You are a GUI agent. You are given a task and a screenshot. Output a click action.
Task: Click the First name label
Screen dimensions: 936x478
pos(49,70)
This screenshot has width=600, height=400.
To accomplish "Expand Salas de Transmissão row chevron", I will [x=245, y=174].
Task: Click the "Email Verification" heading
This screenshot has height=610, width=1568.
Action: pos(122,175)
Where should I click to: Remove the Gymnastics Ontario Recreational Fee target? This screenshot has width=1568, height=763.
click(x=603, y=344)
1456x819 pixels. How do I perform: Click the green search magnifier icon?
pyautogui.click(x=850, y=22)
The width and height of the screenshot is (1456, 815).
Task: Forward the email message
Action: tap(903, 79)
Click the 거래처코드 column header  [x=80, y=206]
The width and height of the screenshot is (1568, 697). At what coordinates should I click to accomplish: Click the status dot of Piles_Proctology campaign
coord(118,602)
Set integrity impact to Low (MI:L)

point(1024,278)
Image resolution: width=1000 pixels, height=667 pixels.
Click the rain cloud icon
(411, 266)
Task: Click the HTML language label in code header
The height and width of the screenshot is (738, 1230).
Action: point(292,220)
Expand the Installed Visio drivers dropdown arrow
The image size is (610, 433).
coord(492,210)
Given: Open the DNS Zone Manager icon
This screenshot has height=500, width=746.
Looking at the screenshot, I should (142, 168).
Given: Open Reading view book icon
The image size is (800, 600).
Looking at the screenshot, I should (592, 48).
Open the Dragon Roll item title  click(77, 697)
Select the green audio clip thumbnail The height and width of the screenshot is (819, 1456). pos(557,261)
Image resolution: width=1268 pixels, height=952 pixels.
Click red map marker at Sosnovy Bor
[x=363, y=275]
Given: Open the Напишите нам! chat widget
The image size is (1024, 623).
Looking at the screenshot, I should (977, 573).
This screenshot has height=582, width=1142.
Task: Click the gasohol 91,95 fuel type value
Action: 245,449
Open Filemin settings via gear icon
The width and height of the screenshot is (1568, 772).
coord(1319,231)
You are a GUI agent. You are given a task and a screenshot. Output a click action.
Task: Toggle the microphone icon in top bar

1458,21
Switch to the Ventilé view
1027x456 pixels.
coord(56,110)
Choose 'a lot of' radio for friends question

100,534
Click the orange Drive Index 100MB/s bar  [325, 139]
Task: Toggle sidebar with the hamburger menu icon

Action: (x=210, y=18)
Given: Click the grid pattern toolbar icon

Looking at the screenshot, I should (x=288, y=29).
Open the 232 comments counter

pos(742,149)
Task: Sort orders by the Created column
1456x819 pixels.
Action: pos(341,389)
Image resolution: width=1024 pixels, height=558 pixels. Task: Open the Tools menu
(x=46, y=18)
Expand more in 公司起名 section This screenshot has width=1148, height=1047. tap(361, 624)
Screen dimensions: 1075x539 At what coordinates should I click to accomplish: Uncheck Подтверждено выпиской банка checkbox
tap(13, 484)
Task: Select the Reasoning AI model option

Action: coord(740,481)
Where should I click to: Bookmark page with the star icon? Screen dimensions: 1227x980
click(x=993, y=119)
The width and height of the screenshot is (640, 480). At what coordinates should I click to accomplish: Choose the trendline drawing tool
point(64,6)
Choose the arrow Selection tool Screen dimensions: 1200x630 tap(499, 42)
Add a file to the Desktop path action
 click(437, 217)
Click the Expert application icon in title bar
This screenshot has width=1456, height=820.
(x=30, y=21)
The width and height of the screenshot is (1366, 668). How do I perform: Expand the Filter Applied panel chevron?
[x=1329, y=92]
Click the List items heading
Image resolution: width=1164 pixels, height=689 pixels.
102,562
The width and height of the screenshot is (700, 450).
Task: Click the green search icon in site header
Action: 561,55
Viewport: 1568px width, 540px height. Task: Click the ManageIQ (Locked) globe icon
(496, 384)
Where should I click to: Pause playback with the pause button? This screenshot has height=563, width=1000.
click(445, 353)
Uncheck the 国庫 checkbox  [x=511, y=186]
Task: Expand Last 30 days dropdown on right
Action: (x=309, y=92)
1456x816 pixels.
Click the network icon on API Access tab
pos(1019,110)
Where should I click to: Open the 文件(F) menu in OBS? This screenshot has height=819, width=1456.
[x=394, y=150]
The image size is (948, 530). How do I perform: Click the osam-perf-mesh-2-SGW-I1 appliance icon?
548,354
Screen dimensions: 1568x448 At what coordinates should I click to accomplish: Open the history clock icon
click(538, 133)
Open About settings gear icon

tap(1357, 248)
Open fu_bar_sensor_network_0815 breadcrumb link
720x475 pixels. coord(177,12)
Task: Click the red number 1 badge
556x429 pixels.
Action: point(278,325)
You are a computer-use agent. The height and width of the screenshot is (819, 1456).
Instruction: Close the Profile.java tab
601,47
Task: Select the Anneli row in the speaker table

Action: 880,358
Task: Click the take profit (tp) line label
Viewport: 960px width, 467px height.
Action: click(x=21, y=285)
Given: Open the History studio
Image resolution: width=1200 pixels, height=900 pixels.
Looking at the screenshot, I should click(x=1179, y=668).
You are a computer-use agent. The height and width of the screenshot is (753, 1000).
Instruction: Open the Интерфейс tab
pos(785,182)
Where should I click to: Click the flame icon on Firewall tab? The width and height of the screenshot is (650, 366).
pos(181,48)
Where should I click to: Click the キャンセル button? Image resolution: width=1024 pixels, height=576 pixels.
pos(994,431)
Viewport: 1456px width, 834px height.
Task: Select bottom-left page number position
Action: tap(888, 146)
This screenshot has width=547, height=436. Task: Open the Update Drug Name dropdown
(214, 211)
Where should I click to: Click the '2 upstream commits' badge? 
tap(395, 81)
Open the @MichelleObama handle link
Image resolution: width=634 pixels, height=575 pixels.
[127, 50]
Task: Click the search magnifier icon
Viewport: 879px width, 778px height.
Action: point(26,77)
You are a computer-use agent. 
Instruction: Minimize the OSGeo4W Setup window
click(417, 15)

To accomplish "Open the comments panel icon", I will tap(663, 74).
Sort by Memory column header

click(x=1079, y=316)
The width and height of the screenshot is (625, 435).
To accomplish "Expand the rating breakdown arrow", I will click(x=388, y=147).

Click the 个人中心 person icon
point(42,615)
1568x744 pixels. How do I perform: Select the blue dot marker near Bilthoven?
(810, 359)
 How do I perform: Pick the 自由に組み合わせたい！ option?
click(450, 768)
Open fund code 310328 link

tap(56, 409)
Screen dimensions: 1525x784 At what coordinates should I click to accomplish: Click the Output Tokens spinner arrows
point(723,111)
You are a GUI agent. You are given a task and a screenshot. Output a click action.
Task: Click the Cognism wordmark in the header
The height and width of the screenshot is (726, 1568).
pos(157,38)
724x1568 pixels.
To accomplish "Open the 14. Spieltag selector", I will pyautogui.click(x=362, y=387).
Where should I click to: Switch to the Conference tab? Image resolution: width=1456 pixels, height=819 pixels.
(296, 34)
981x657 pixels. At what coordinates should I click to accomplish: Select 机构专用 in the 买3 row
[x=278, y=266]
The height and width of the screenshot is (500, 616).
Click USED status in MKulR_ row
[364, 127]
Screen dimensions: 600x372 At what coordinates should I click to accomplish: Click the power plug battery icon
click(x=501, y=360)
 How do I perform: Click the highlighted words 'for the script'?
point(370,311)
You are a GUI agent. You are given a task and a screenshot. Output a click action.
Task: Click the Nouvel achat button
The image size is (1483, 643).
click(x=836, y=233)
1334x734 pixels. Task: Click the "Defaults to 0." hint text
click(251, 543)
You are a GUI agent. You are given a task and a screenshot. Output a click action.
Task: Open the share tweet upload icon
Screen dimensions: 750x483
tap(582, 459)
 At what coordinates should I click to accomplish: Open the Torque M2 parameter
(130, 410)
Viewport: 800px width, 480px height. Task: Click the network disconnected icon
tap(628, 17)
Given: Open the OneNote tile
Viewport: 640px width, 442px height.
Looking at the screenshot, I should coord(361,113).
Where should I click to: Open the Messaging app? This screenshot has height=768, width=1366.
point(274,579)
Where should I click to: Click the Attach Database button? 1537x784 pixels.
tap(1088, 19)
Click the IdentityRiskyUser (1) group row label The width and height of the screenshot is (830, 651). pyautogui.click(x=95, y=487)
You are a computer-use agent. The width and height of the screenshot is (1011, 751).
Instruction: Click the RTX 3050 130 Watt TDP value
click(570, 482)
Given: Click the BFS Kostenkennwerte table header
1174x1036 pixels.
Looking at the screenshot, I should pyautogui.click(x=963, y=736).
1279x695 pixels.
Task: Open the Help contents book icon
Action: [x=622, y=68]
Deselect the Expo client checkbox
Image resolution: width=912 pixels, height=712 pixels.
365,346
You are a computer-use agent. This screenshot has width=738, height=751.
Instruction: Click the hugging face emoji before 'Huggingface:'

EXERCISE OBJECTIVE.
Return the lines of the listing above exactly as they appear, beginning at the line that contains "How do I perform: Pick" and stopping after the line that contains "point(723,111)".

EXERCISE RESPONSE.
 How do I perform: Pick the 自由に組み合わせたい！ option?
click(450, 768)
Open fund code 310328 link

tap(56, 409)
Screen dimensions: 1525x784 At what coordinates should I click to accomplish: Click the Output Tokens spinner arrows
point(723,111)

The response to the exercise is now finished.